_Exercise details_
Reply with nothing but how many lines in the entries below include "long".
** Opening Source data block **
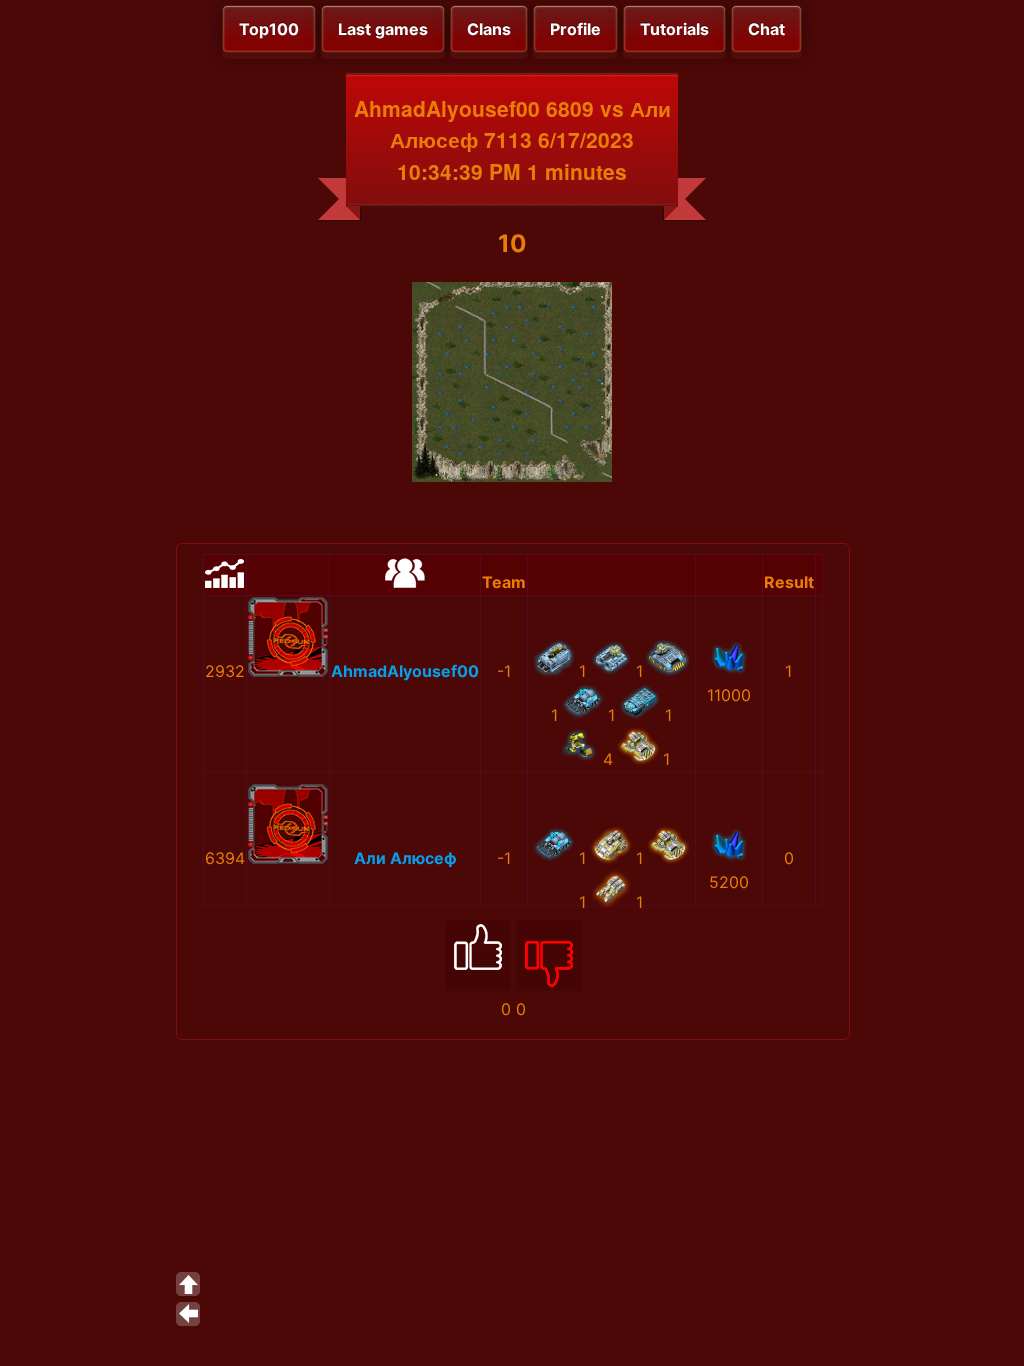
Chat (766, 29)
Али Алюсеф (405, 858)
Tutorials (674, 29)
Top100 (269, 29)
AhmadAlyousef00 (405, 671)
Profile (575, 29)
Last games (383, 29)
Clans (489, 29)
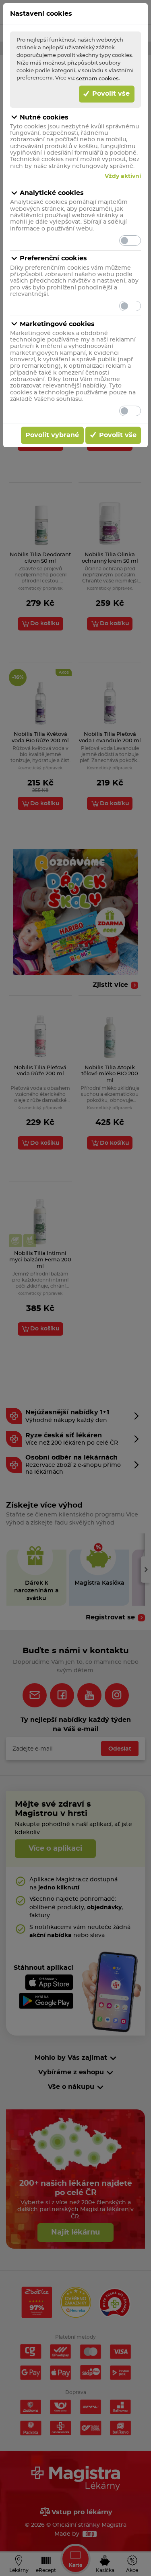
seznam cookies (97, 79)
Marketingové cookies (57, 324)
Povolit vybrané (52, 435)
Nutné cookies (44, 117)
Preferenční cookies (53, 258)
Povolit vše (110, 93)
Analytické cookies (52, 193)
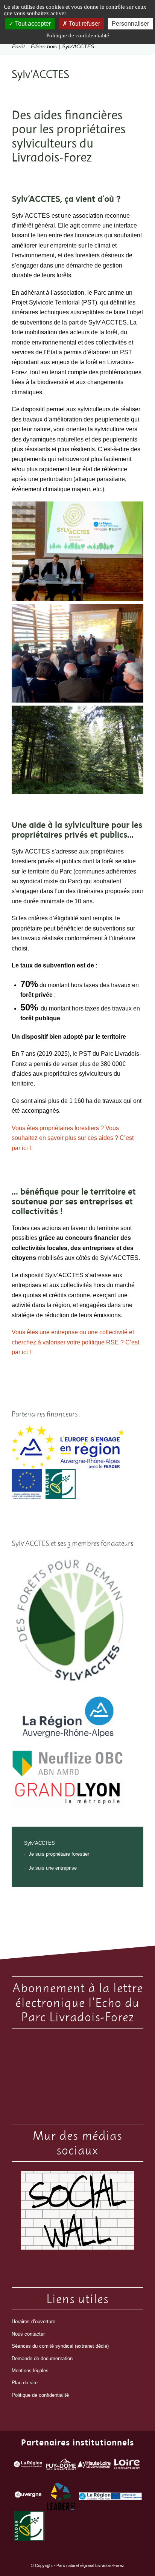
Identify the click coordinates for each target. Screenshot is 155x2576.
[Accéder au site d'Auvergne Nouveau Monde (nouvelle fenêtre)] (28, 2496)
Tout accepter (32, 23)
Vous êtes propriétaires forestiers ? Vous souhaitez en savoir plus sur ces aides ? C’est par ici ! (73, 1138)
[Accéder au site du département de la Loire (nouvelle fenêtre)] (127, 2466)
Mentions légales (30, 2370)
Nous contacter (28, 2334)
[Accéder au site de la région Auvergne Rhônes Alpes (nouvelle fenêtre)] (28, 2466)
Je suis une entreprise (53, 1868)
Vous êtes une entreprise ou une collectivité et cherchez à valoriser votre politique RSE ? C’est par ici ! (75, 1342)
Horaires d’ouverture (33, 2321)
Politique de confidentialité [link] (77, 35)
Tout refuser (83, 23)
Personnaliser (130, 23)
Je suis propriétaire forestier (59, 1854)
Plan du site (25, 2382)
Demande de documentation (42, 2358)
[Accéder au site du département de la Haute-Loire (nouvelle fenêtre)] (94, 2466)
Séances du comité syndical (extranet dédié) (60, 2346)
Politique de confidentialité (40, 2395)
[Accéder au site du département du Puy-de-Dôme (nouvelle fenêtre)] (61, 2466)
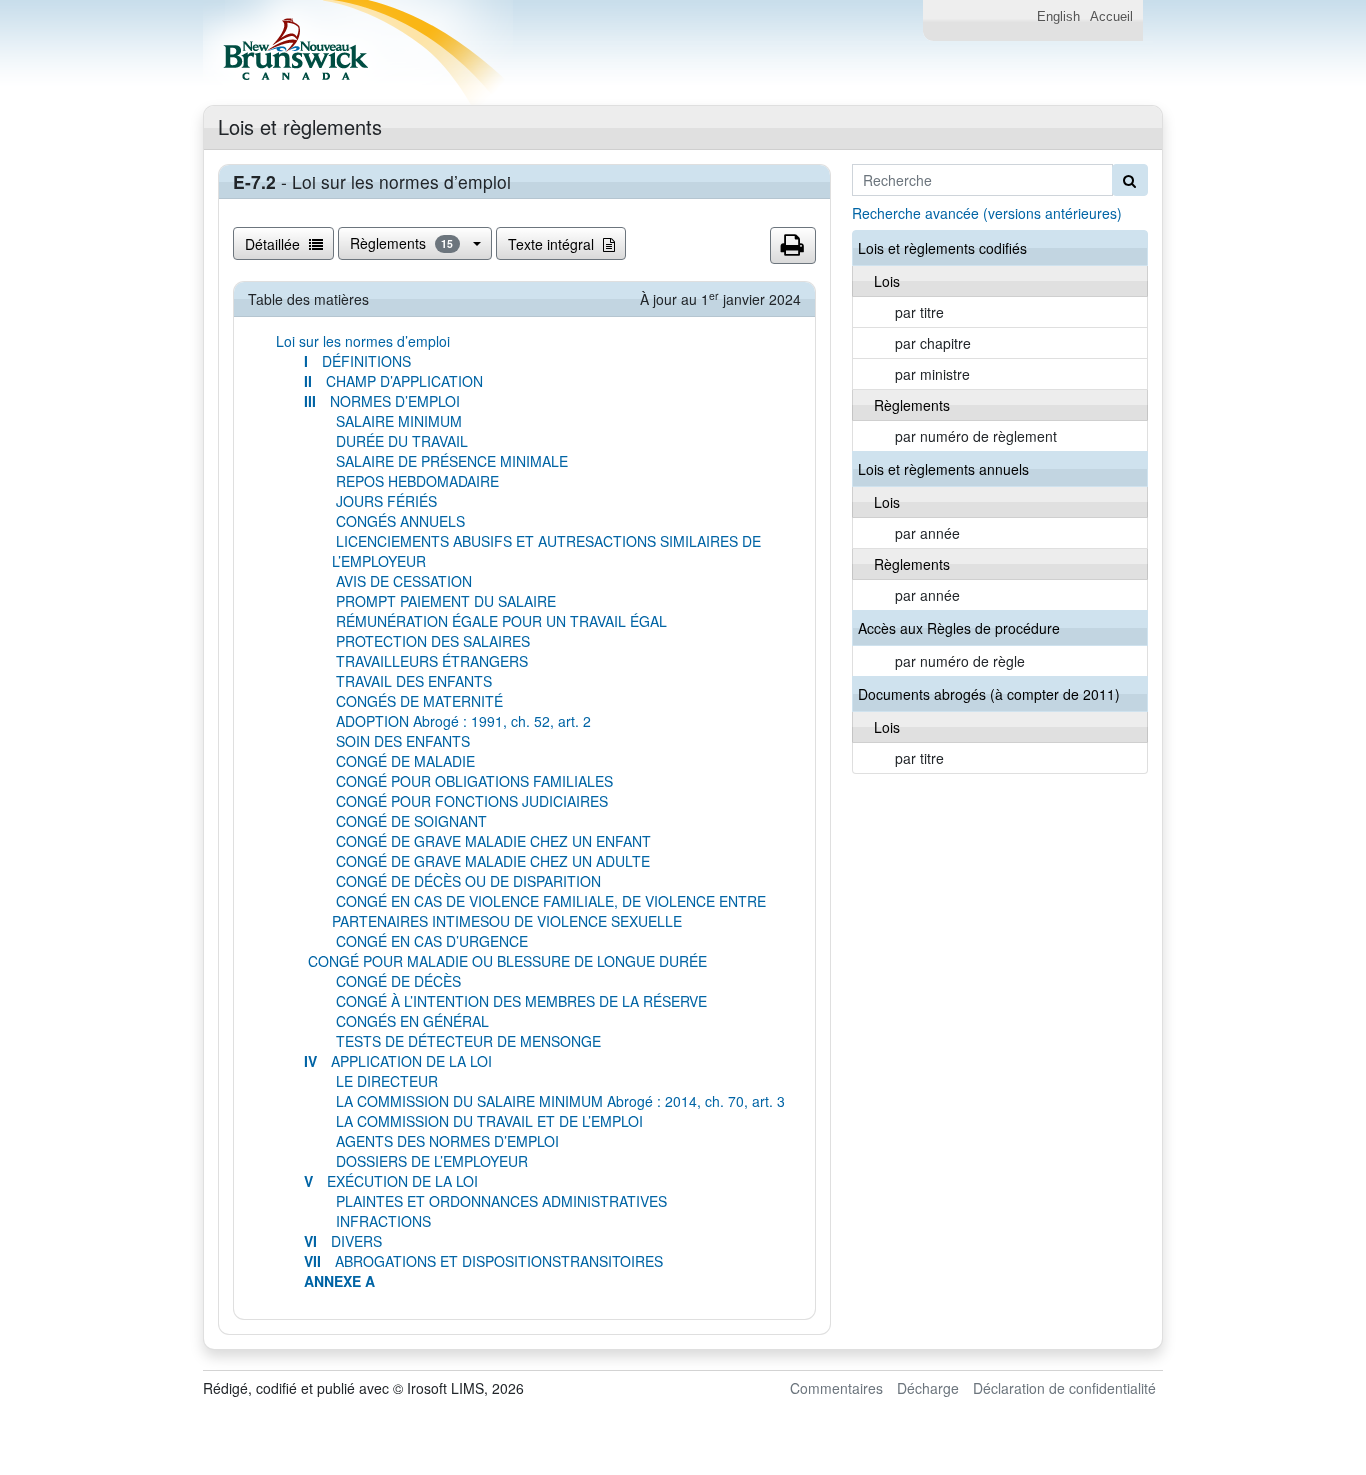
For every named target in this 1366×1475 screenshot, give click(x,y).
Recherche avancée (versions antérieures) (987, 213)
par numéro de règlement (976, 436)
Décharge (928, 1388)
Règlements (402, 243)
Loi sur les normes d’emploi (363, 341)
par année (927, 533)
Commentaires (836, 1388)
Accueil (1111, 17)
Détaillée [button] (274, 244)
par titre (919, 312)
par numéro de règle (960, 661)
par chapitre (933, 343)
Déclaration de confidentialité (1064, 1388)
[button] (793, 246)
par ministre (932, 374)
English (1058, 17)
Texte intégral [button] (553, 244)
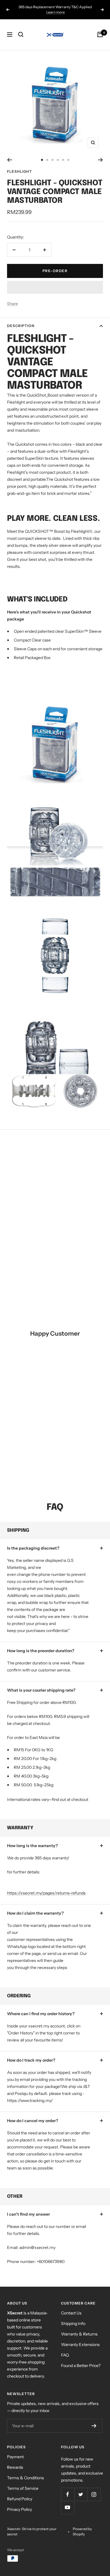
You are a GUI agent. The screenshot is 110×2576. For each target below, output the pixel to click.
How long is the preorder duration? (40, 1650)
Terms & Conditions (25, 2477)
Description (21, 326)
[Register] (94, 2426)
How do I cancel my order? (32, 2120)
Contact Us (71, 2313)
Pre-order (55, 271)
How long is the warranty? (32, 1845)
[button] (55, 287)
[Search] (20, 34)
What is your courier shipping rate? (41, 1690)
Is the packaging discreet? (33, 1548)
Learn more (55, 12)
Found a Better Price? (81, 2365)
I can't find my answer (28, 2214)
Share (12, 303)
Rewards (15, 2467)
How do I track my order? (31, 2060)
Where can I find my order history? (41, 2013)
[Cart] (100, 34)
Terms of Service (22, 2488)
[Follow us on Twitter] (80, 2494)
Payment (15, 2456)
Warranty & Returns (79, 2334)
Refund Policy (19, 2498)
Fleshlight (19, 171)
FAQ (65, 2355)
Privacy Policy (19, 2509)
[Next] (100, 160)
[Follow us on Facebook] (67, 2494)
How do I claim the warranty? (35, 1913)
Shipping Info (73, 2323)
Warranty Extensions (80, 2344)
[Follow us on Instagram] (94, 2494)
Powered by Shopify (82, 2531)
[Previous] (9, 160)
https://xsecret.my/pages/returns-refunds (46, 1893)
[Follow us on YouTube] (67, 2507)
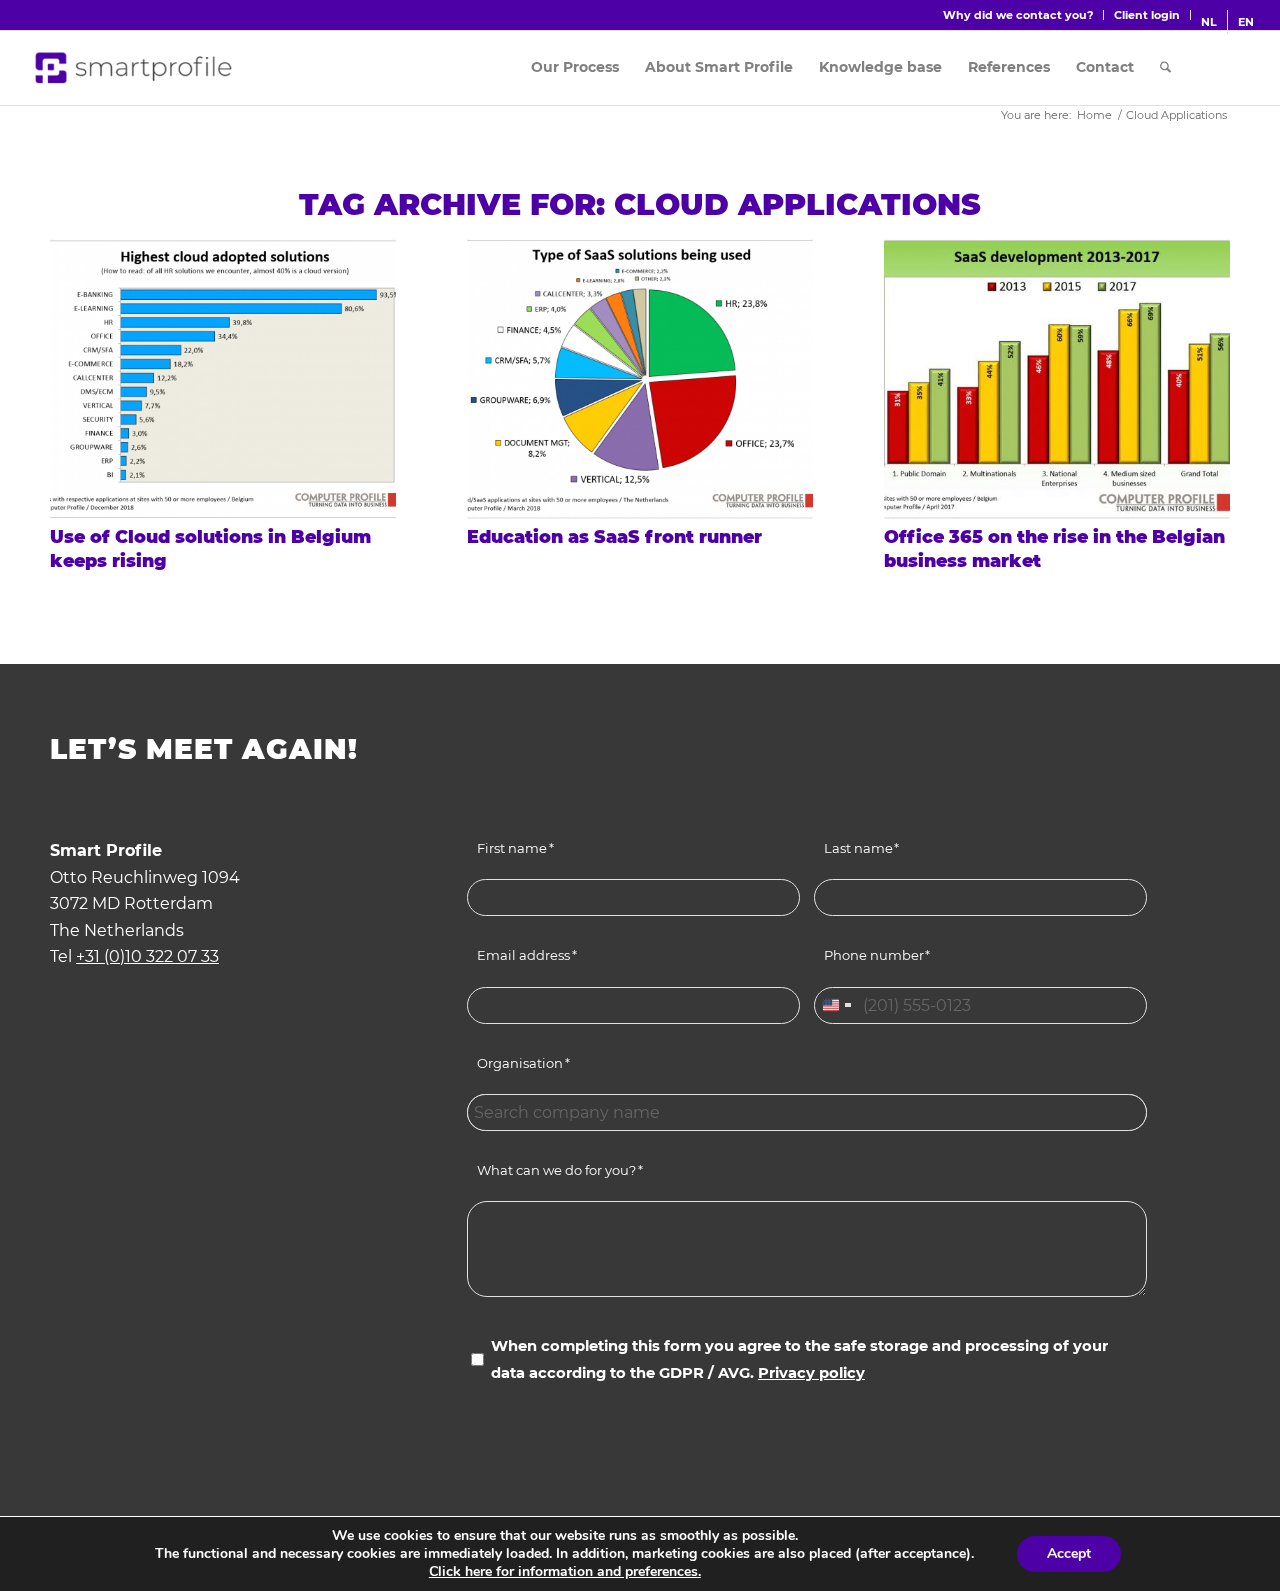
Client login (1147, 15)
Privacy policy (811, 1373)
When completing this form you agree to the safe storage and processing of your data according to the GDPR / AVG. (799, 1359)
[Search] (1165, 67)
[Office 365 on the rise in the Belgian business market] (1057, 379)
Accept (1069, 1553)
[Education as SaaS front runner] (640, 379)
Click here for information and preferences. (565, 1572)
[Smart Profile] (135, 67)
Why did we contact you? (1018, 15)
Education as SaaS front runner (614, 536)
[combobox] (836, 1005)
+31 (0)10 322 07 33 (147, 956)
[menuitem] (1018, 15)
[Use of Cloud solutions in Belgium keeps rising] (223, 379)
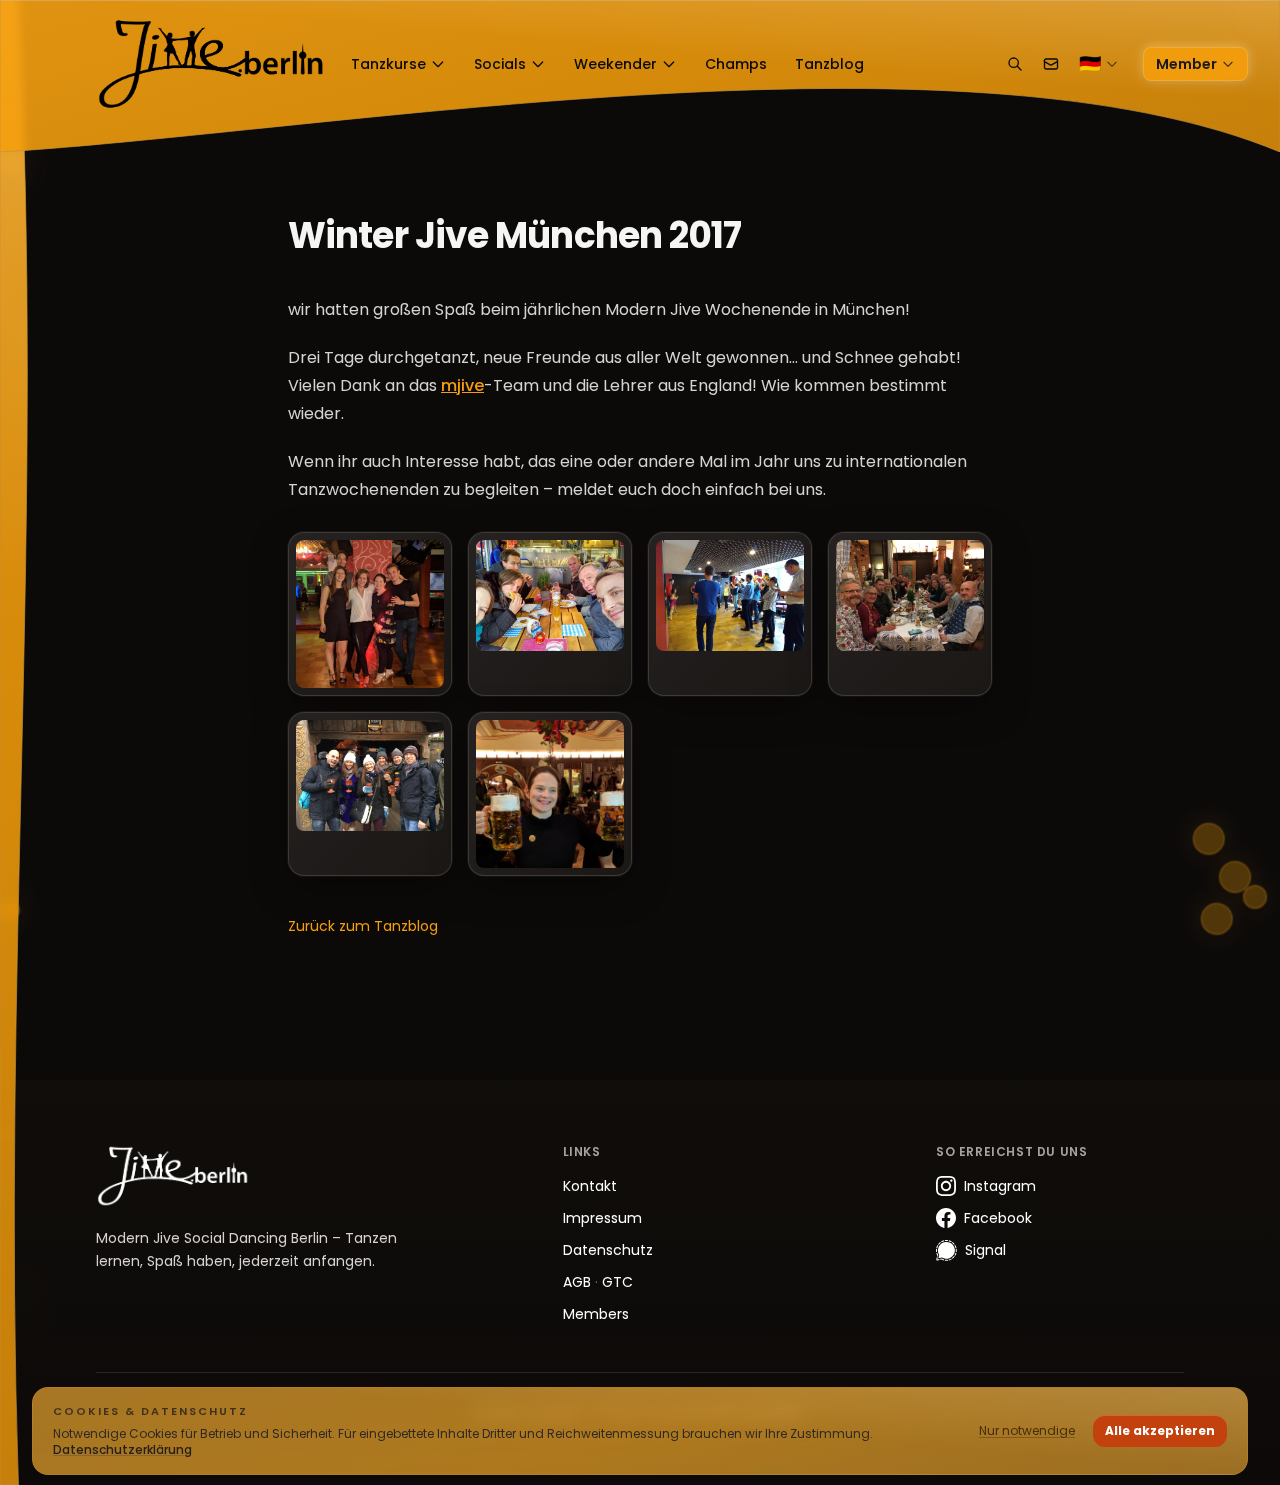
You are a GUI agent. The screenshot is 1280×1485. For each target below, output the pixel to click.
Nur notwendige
** Closing Source data block **
_Expected answer_
2